708

悪い男の708のネタバレレビュー・内容・結末

悪い男(2001年製作の映画)
3.8

このレビューはネタバレを含みます

キム・ギドク流の純愛ロマンス。とてつもなく、いびつでゆがんでいるけど、純度は高いです。

街角で一目惚れした女子大生ソナに、いきなり強引にキスをした一匹狼のヤクザのハンギ。裏の手を使ってソナを娼婦に転落させて、ちょっと離れた場所やマジックミラー越しに見つめ続けるんだけど、いびつで不器用で無骨なやり方でしか愛情表現ができないハンギが、自分を受け入れて欲しいがため懸命なのは十分に伝わります。
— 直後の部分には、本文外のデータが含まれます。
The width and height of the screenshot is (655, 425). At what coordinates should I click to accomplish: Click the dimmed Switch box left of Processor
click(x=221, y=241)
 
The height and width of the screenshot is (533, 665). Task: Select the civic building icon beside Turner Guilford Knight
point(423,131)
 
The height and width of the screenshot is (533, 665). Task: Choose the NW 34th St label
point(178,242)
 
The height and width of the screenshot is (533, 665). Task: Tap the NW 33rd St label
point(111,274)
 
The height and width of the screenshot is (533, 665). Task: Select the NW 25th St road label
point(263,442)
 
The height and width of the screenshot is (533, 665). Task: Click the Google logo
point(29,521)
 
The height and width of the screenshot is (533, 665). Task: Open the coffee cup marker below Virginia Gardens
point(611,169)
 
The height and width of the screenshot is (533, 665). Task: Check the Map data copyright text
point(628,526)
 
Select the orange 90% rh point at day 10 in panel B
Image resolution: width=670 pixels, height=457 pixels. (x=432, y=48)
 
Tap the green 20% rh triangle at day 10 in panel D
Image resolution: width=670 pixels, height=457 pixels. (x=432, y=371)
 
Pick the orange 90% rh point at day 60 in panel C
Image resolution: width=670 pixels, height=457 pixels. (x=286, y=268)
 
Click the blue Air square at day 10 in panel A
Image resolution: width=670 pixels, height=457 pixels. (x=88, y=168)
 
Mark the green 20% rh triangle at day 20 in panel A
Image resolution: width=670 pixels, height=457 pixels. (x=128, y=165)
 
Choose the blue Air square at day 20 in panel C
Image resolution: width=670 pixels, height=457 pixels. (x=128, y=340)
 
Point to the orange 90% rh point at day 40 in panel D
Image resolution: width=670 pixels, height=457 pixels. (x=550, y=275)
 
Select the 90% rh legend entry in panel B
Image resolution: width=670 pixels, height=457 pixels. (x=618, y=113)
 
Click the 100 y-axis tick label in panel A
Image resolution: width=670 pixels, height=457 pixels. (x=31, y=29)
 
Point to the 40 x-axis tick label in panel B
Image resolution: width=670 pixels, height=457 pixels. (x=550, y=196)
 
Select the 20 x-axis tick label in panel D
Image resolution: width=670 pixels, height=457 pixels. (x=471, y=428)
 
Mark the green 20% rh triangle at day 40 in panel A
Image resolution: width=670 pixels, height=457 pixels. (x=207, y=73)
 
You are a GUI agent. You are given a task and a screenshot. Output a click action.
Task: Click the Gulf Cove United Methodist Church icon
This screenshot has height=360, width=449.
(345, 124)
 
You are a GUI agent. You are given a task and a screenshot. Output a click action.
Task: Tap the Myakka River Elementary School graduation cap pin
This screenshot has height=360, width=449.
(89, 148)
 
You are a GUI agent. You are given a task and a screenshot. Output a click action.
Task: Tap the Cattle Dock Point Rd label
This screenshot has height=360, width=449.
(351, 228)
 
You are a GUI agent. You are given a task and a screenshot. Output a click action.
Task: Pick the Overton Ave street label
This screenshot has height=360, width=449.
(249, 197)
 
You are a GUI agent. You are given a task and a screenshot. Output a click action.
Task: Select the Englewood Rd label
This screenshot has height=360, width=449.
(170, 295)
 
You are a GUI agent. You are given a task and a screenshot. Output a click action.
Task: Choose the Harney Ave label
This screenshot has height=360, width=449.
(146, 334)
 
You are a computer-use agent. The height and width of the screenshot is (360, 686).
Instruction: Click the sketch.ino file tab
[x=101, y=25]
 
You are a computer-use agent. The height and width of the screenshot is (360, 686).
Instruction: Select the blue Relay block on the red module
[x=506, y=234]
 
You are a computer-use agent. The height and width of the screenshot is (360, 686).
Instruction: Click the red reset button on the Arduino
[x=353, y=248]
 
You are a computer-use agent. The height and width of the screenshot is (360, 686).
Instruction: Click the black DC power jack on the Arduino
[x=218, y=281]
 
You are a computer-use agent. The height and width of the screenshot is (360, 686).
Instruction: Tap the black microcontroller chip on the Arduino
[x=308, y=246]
ソナは売春宿に軟禁状態で初めは抵抗していたものの、どんどん転落していって、気づけばハンギがいないとダメという状態に変わっていきますが、それってストックホルム症候群みたいなもんなのでしょう。

「ヤクザ風情が愛だの抜かしてんじゃねぇ」

ずっと無口だったハンギがラスト近くで、やっと絞り出すように言った言葉は自分自身に対するもの。そして、ハンギは自分の声にコンプレックスを持っているからこそ、多分若い頃にバカにされてヤクザの道を選んだんだろうし、まったく喋らないし、自己表現や愛情表現が不器用なのでしょう。かなりゆがみまくってはいるものの、根底にあるのは純愛ロマンスなんだろうと思います。

体を代償にトラックをヒッチハイクをしたり、ハンギのために軽トラで移動売春を始めたりと、完全にハンギの手に落ちてハンギの世界観で生きるようになったソナ。これもひとつのハッピーエンドなんだろうと僕は解釈しています。

ハンギ役って「メビウス」の父親役のチョ・ジェヒョンなんですね。まったく同一人物に見えませんでした。

それにしてもキム・ギドク、こんなストーリーがよく思いつくよなぁ。